[About this exercise] Scan the data for lines with "dimensions" and report the count by itself.

[Dataset records]

BEGIN

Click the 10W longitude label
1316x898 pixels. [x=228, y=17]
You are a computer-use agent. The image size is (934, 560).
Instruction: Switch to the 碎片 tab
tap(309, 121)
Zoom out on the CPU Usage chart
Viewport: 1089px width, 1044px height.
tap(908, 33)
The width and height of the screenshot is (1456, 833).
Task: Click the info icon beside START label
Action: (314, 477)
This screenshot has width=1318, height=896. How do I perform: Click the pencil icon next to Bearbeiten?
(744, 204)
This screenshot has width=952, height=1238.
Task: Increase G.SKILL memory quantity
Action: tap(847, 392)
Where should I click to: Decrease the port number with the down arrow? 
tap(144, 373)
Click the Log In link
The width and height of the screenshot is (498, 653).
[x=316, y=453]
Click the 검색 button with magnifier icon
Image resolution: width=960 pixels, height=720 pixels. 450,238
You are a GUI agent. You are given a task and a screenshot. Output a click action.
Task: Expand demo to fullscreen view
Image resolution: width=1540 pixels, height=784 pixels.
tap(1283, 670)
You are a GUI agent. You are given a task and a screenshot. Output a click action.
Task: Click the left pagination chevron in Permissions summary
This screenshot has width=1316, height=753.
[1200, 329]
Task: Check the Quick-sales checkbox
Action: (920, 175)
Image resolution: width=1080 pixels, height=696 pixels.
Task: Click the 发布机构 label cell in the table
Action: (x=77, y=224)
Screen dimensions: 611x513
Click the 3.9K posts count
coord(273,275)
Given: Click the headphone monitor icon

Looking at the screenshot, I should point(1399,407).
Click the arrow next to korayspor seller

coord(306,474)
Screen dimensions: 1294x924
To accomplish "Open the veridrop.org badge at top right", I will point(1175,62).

END

[Written solution] 2